Обкалывание любой из трех частей большой грудной мышцы завершается медленным выполнением трех циклов в пределах максимального объема подвижности; при этом мышца вновь «обучается» двигаться в нормальном объеме перемещения [93]. Процедуру можно завершить использованием влажного тепла. Любые резидуальные миофасциальные триггерные точки инактивируют путем надавливания на болезненную область расположения триггерной точки и/или при помощи растягивания и охлаждения. Эти манипуляции более эффективны, если их осуществлять во время локального обезболивания растворами новокаина (спустя около 15 мин), а не до или после него.

Миофасциальная триггерная точка, вызывающая сердечные аритмии

После того как поверхностной пальпацией самым тщательным образом будет обнаружена зона болезненности в месторасположении миофасциальной триггерной точки, вызывающей сердечные аритмии, иглу направляют в сторону головы больного и к V ребру (см. рис. 42.8, г). Иглу держат почти по касательной к поверхности кожи, поскольку миофасциальная триггерная точка располагается непосредственно над передней поверхностью нижнего края ребра. Эта миофасциальная ТТ располагается вблизи наружных межреберных мышц. Во время лечения и после него больного просят дышать так, чтобы грудная клетка расширялась незначительно; дыхание должно быть нормальным координированным, а не привычным парадоксальным (см. рис. 20.15). Освобождение от этой миофасциальной триггерной точки затруднено у больных с эмфиземой, грудной клеткой большого диаметра и чрезмерно растяжимыми легкими.

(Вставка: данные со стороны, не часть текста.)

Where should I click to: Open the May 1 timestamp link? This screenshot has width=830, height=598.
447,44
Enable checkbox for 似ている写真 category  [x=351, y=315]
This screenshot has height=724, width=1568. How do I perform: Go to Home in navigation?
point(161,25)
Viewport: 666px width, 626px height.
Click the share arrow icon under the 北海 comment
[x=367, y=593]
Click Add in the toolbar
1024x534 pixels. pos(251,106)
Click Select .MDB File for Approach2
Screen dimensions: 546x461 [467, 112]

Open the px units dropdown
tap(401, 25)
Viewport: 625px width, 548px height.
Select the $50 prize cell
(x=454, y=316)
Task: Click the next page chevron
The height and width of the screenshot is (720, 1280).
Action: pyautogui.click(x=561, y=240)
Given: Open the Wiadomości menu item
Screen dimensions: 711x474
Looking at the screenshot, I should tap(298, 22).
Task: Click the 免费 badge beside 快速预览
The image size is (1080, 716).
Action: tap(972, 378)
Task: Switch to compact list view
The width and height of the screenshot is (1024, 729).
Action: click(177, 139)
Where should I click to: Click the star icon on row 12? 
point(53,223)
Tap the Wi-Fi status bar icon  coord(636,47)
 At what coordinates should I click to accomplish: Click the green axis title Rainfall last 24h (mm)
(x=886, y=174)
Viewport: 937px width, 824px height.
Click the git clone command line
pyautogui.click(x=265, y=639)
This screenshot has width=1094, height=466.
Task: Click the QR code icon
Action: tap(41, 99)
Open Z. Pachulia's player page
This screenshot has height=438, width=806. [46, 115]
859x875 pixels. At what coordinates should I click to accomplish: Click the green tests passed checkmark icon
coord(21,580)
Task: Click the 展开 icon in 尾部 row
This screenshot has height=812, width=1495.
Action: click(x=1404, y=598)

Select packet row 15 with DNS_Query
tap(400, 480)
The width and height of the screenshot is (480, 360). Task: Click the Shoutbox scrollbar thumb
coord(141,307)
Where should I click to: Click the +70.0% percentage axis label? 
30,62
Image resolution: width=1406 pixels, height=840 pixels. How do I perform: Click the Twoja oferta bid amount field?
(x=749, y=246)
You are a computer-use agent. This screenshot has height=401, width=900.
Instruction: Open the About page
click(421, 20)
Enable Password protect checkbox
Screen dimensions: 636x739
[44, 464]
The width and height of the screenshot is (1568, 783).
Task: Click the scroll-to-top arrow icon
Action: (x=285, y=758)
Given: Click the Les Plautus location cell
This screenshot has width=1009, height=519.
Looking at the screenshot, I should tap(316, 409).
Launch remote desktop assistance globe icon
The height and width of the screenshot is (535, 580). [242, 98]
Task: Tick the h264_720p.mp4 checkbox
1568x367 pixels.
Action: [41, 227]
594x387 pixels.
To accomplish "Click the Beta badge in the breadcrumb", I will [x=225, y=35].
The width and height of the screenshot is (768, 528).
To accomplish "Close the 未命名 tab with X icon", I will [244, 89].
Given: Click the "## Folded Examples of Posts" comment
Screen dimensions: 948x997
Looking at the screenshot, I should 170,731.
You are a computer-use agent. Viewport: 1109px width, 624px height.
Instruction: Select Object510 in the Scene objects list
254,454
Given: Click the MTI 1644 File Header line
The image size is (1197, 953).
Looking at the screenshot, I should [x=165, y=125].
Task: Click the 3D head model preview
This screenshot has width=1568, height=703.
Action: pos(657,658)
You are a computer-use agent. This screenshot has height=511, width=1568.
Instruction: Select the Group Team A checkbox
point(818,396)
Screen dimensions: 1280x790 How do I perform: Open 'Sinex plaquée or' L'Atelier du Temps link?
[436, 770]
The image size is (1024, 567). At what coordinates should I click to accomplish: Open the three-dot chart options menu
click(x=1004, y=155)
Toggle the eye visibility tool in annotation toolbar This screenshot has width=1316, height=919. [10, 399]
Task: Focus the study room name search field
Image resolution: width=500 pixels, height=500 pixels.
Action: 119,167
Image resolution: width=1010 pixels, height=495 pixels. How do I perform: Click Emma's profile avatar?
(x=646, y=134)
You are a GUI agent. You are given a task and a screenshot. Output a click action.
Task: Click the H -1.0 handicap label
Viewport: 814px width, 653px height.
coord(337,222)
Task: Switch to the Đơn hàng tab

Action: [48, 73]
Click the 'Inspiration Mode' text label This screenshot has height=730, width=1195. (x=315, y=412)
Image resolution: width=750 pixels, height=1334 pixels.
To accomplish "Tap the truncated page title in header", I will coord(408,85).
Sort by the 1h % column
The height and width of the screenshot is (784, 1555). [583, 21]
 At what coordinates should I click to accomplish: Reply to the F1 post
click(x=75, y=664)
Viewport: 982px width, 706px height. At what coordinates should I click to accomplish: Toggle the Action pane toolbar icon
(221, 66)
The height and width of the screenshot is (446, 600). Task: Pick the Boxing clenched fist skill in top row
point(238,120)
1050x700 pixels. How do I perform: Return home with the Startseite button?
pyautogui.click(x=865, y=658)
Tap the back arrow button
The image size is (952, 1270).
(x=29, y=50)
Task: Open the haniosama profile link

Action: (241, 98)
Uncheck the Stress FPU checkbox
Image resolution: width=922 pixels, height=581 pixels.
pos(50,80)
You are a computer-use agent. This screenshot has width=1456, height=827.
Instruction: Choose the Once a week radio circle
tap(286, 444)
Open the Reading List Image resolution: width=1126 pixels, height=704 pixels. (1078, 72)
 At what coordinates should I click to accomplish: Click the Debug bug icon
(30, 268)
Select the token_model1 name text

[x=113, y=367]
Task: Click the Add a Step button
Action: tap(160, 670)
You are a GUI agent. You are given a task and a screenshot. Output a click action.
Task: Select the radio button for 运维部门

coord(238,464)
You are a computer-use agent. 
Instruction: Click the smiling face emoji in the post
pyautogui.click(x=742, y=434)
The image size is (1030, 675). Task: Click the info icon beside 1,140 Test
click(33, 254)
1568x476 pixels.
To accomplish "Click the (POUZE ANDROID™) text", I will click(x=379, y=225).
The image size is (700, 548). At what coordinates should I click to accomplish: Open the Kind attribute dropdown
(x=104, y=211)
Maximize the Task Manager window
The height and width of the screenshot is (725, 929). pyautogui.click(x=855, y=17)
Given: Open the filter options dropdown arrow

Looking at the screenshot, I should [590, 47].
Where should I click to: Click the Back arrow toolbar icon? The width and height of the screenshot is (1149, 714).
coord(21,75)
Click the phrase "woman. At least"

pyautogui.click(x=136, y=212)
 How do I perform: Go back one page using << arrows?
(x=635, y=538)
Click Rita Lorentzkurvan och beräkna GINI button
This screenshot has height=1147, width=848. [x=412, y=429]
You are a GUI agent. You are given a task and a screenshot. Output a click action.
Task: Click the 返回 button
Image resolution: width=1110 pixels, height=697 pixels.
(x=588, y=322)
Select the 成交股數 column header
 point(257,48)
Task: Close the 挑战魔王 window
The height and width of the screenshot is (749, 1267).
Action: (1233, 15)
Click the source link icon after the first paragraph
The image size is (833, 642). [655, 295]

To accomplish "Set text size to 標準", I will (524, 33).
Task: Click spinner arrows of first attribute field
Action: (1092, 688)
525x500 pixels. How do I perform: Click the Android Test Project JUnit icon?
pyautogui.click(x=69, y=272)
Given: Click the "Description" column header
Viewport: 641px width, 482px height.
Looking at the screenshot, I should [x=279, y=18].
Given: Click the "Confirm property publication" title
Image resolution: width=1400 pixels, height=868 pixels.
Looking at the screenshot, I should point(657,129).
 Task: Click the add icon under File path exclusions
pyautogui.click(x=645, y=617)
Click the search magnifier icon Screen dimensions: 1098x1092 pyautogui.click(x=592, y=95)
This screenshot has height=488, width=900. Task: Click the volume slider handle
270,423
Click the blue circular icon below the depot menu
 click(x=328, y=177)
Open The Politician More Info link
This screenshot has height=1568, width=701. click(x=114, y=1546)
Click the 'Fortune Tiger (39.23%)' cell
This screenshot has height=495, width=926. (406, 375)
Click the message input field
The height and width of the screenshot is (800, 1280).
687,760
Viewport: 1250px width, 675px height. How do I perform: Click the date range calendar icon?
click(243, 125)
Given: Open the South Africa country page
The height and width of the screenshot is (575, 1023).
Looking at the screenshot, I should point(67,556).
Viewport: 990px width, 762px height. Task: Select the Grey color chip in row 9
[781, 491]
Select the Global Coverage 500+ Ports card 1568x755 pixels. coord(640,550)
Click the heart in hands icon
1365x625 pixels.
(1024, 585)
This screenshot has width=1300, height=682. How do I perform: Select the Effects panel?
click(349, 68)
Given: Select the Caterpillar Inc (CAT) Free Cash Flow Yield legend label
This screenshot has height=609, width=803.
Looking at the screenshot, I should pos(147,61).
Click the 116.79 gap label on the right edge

14. КОРРИГИРУЮЩИЕ ДЕЙСТВИЯ (рис. 42.9)

Рис. 42.9. Физическое упражнение на растягивание большой грудной мышцы (упражнение в дверном проеме):

а – нижнее положение кисти, чтобы растянуть ключичную часть с обеих сторон, т. е. одновременно обеих больших грудных мышц;

б – среднее положение кисти, чтобы растянуть грудинную часть большой грудной мышцы;

в – верхнее положение кисти, чтобы растянуть мышечные волокна реберной и брюшной частей мышцы. Подробности см. в тексте.

Обучение больного

Для пациентов, у которых НЕТ очевидных свидетельств заболевания сердца, но страдающих от болей в груди, имеющих, по их мнению, сердечное происхождение, выявление миофасциальных триггерных точек, расположенных в большой грудной мышце, как причины возникновения грудной боли полностью изменяет их удовлетворенность жизнью и уровень функциональных возможностей. Если продемонстрировать этим пациентам, что характер и распределение боли можно воспроизвести путем надавливания на миофасциальные триггерные точки и дать им почувствовать локальные судорожные реакции, то пациенты осознают, что боль, испытываемая ими, действительно является миофасциальной и не угрожает их жизни. Вновь становится возможной нормальная активная жизнь. Избавление от боли благодаря тому или иному воздействию на пораженные мышцы убеждает больного в том, насколько спасительным для него является строгое выполнение рекомендаций врачей – ежедневно проделывать специально разработанные для него физические упражнения, направленные на восстановление осанки, которые часто представляют собой главное средство восстановления нормальной функции мышцы и привычного стиля жизни.